For the selection of antibacterial drugs, sputum and blood bacterial cultures and drug sensitivity tests should be performed as early as possible before treatment. Most Staphylococcus aureus, especially hospital-acquired infections, are resistant to penicillin G, so β-lactamase-resistant β-lactam antibiotics should be the first choice. Commonly used drugs include oxacillin (new penicillin II) or cloxacillin at 4–6 g/day, administered in two divided doses via intramuscular injection or intravenous drip, or cephalosporin antibiotics such as cefazolin (cefamezin V) or cephalothin (cefamezin I) at 4–8 g/day via intravenous drip. Cefuroxime (Zinacef) or ceftriaxone can also be used. The optimal regimen is to select highly sensitive antibiotics based on bacterial culture and drug sensitivity test results, and the treatment course often requires 4–6 weeks or longer. For patients with empyema or abscesses in other locations, pus drainage should be performed.
Most patients can recover with early diagnosis and active, effective treatment, while a few with severe conditions, advanced age, pre-existing chronic diseases, or serious complications have a very poor prognosis.
Common complications include empyema and pyopneumothorax, while less frequent ones are suppurative arthritis, pericarditis, meningitis, brain abscess, and liver abscess.

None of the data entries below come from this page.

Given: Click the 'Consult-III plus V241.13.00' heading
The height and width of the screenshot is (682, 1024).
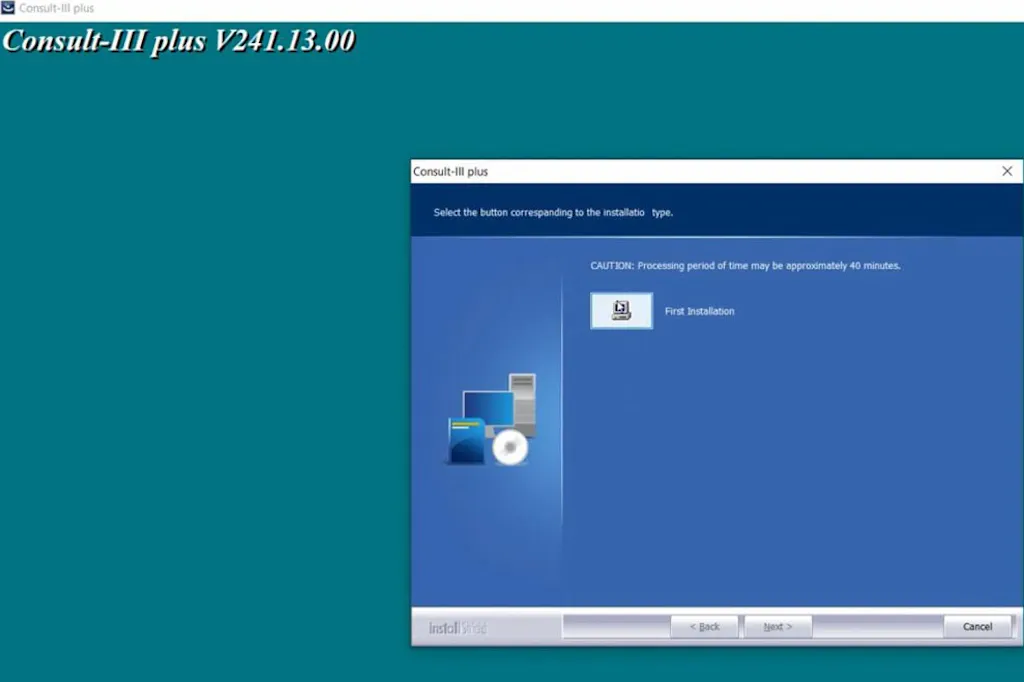Looking at the screenshot, I should [178, 41].
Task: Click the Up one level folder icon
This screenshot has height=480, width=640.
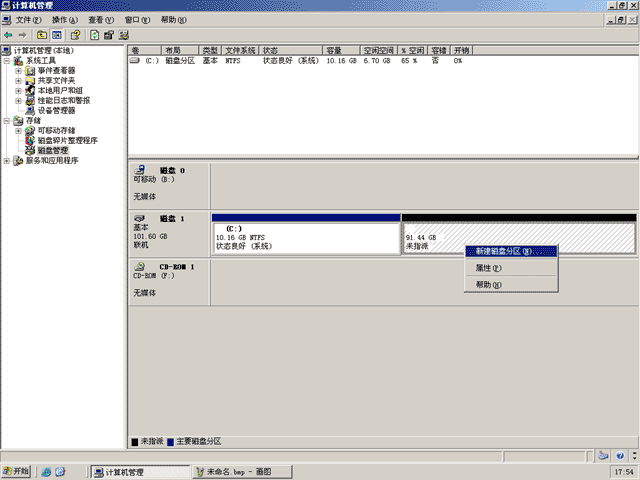Action: click(42, 35)
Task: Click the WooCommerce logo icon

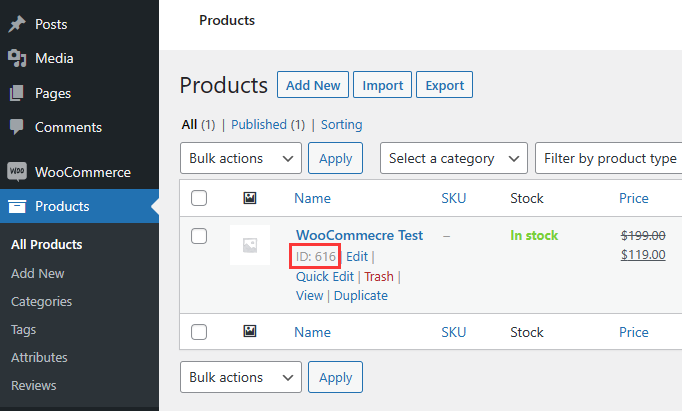Action: point(17,172)
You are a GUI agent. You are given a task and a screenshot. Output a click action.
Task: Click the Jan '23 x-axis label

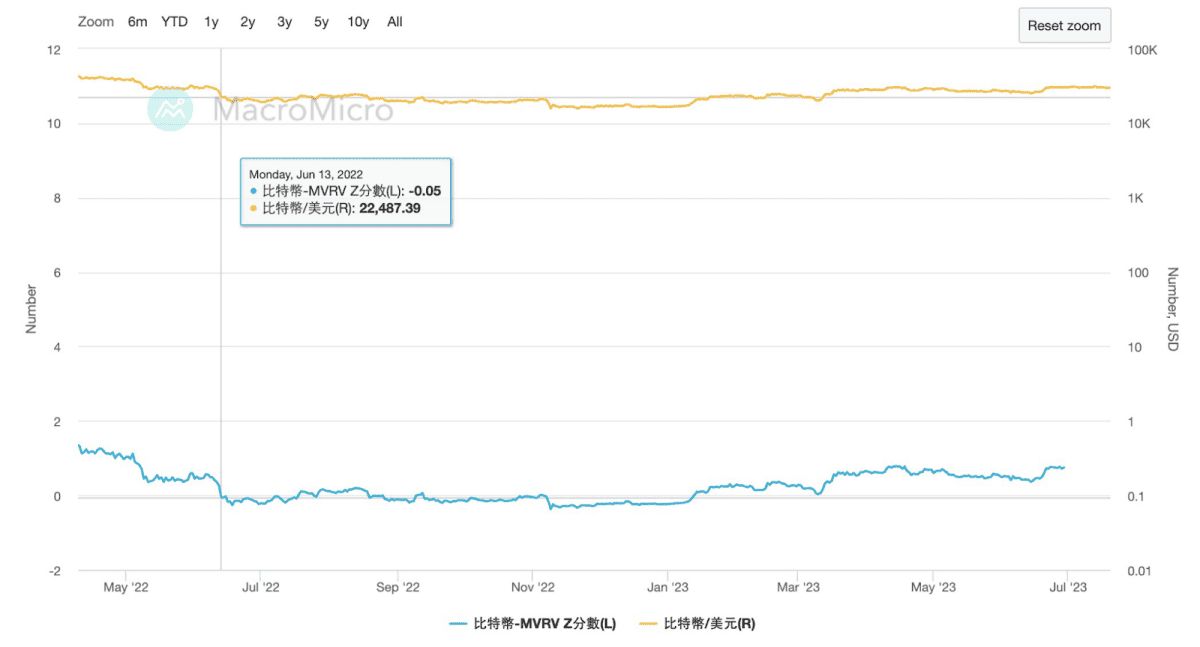[667, 587]
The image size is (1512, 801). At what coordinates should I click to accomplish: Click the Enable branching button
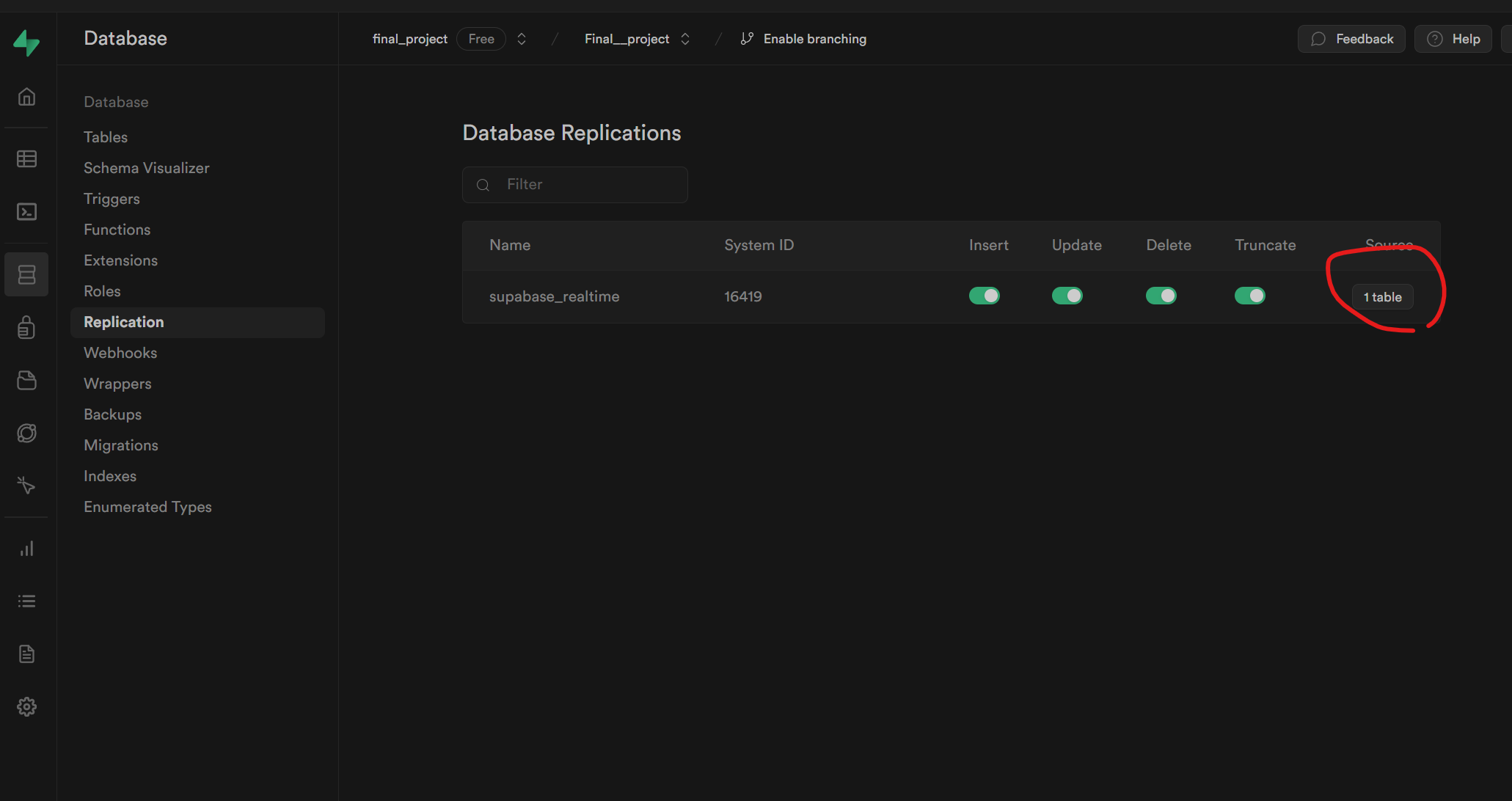coord(803,39)
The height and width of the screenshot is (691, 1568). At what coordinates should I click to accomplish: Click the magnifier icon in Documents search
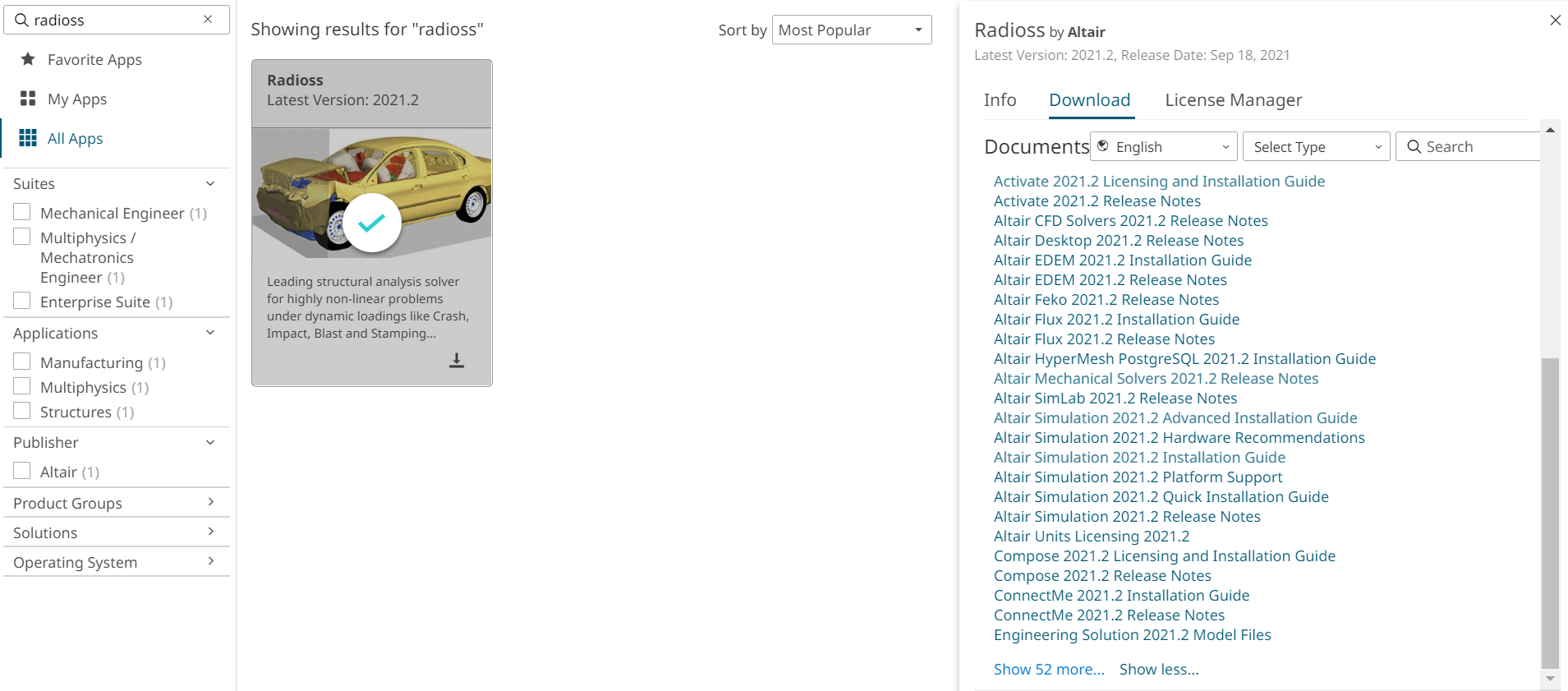(1414, 147)

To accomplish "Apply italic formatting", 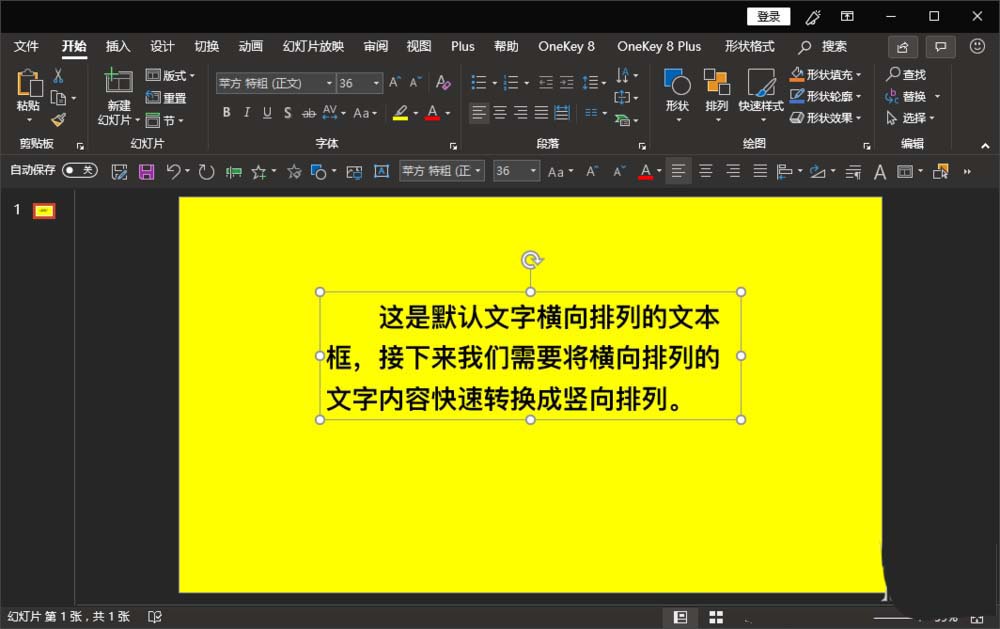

It should be differentiated from other bacterial pneumonias, especially Klebsiella pneumoniae. Although the clinical and X-ray findings of Klebsiella pneumoniae share many similarities with Staphylococcus aureus pneumonia, Klebsiella pneumoniae often presents with thick, reddish-brown, jelly-like sputum. X-rays frequently reveal downward displacement of the interlobar fissure. Sputum smear shows Gram-negative bacilli, and diagnosis can be confirmed by culturing Klebsiella pneumoniae from the sputum.